-------- INPUT

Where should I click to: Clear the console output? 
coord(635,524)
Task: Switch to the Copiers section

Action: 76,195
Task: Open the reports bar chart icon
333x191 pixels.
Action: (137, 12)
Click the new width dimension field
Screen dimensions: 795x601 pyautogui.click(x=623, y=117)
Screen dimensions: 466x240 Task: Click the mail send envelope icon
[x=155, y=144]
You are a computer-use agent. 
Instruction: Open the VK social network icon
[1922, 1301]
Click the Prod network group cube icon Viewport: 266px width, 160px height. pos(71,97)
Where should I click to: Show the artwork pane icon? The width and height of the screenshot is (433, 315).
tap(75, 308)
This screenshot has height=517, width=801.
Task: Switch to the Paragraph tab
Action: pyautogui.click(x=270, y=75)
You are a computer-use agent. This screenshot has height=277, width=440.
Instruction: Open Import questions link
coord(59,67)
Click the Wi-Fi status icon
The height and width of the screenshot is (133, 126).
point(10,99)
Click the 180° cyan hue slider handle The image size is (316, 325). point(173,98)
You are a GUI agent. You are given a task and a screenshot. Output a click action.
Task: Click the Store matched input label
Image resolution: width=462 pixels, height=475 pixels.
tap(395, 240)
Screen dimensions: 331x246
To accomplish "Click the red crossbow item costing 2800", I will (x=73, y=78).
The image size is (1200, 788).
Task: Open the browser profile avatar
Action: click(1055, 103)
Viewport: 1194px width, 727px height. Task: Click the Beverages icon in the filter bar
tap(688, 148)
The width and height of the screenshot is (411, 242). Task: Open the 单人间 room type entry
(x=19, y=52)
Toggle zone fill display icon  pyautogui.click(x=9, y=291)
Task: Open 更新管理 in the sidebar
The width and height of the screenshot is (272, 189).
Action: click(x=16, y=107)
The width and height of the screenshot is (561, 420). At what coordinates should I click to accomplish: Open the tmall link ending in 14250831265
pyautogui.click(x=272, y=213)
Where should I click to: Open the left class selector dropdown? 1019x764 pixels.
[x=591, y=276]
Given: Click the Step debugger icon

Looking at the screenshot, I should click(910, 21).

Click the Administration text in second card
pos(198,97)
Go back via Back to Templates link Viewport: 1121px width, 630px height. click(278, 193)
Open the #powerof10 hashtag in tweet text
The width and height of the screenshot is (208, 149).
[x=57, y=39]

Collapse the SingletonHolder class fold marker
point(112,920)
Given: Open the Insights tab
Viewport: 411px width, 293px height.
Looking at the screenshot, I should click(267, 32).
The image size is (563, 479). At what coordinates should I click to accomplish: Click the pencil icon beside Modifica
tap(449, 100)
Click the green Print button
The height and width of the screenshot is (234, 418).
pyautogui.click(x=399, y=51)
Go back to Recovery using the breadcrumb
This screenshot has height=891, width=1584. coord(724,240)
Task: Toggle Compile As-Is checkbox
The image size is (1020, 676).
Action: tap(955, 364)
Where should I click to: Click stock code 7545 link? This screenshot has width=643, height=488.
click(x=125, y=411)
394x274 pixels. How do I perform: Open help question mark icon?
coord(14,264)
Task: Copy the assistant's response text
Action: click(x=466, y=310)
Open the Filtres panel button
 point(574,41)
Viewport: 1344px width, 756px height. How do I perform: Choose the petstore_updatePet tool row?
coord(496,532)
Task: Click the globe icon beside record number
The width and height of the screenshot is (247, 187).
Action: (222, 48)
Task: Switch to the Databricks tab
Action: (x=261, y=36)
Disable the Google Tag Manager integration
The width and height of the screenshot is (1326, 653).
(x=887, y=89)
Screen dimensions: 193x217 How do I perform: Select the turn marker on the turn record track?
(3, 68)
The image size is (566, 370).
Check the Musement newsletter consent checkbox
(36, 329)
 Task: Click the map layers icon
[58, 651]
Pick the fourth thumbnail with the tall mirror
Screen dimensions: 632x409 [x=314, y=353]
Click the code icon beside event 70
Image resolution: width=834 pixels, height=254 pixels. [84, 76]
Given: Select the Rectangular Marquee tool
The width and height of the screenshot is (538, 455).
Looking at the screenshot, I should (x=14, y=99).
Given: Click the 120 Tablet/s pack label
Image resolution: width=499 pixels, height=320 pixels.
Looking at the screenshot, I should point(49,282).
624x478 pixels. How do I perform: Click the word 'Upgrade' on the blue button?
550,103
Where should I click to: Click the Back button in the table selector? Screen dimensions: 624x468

----------------

TASK BRIEF — Turn every line of the material above into a numbered list, leaving out any blank lines.

REPLY —
1. Where should I click to: Clear the console output? 
2. coord(635,524)
3. Task: Switch to the Copiers section
4. Action: 76,195
5. Task: Open the reports bar chart icon
6. 333x191 pixels.
7. Action: (137, 12)
8. Click the new width dimension field
9. Screen dimensions: 795x601 pyautogui.click(x=623, y=117)
10. Screen dimensions: 466x240 Task: Click the mail send envelope icon
11. [x=155, y=144]
12. You are a computer-use agent. 
13. Instruction: Open the VK social network icon
14. [1922, 1301]
15. Click the Prod network group cube icon Viewport: 266px width, 160px height. pos(71,97)
16. Where should I click to: Show the artwork pane icon? The width and height of the screenshot is (433, 315).
17. tap(75, 308)
18. This screenshot has height=517, width=801.
19. Task: Switch to the Paragraph tab
20. Action: pyautogui.click(x=270, y=75)
21. You are a computer-use agent. This screenshot has height=277, width=440.
22. Instruction: Open Import questions link
23. coord(59,67)
24. Click the Wi-Fi status icon
25. The height and width of the screenshot is (133, 126).
26. point(10,99)
27. Click the 180° cyan hue slider handle The image size is (316, 325). point(173,98)
28. You are a GUI agent. You are given a task and a screenshot. Output a click action.
29. Task: Click the Store matched input label
30. Image resolution: width=462 pixels, height=475 pixels.
31. tap(395, 240)
32. Screen dimensions: 331x246
33. To accomplish "Click the red crossbow item costing 2800", I will (x=73, y=78).
34. The image size is (1200, 788).
35. Task: Open the browser profile avatar
36. Action: click(1055, 103)
37. Viewport: 1194px width, 727px height. Task: Click the Beverages icon in the filter bar
38. tap(688, 148)
39. The width and height of the screenshot is (411, 242). Task: Open the 单人间 room type entry
40. (x=19, y=52)
41. Toggle zone fill display icon  pyautogui.click(x=9, y=291)
42. Task: Open 更新管理 in the sidebar
43. The width and height of the screenshot is (272, 189).
44. Action: click(x=16, y=107)
45. The width and height of the screenshot is (561, 420). At what coordinates should I click to accomplish: Open the tmall link ending in 14250831265
46. pyautogui.click(x=272, y=213)
47. Where should I click to: Open the left class selector dropdown? 1019x764 pixels.
48. [x=591, y=276]
49. Given: Click the Step debugger icon
50. Looking at the screenshot, I should click(910, 21).
51. Click the Administration text in second card
52. pos(198,97)
53. Go back via Back to Templates link Viewport: 1121px width, 630px height. click(278, 193)
54. Open the #powerof10 hashtag in tweet text
55. The width and height of the screenshot is (208, 149).
56. [x=57, y=39]
57. Collapse the SingletonHolder class fold marker
58. point(112,920)
59. Given: Open the Insights tab
60. Viewport: 411px width, 293px height.
61. Looking at the screenshot, I should click(267, 32).
62. The image size is (563, 479). At what coordinates should I click to accomplish: Click the pencil icon beside Modifica
63. tap(449, 100)
64. Click the green Print button
65. The height and width of the screenshot is (234, 418).
66. pyautogui.click(x=399, y=51)
67. Go back to Recovery using the breadcrumb
68. This screenshot has height=891, width=1584. coord(724,240)
69. Task: Toggle Compile As-Is checkbox
70. The image size is (1020, 676).
71. Action: tap(955, 364)
72. Where should I click to: Click stock code 7545 link? This screenshot has width=643, height=488.
73. click(x=125, y=411)
74. 394x274 pixels. How do I perform: Open help question mark icon?
75. coord(14,264)
76. Task: Copy the assistant's response text
77. Action: click(x=466, y=310)
78. Open the Filtres panel button
79.  point(574,41)
80. Viewport: 1344px width, 756px height. How do I perform: Choose the petstore_updatePet tool row?
81. coord(496,532)
82. Task: Click the globe icon beside record number
83. The width and height of the screenshot is (247, 187).
84. Action: (222, 48)
85. Task: Switch to the Databricks tab
86. Action: (x=261, y=36)
87. Disable the Google Tag Manager integration
88. The width and height of the screenshot is (1326, 653).
89. (x=887, y=89)
90. Screen dimensions: 193x217 How do I perform: Select the turn marker on the turn record track?
91. (3, 68)
92. The image size is (566, 370).
93. Check the Musement newsletter consent checkbox
94. (36, 329)
95.  Task: Click the map layers icon
96. [58, 651]
97. Pick the fourth thumbnail with the tall mirror
98. Screen dimensions: 632x409 [x=314, y=353]
99. Click the code icon beside event 70
100. Image resolution: width=834 pixels, height=254 pixels. [84, 76]
101. Given: Select the Rectangular Marquee tool
102. The width and height of the screenshot is (538, 455).
103. Looking at the screenshot, I should (x=14, y=99).
104. Given: Click the 120 Tablet/s pack label
105. Image resolution: width=499 pixels, height=320 pixels.
106. Looking at the screenshot, I should point(49,282).
107. 624x478 pixels. How do I perform: Click the word 'Upgrade' on the blue button?
108. 550,103
109. Where should I click to: Click the Back button in the table selector? Screen dimensions: 624x468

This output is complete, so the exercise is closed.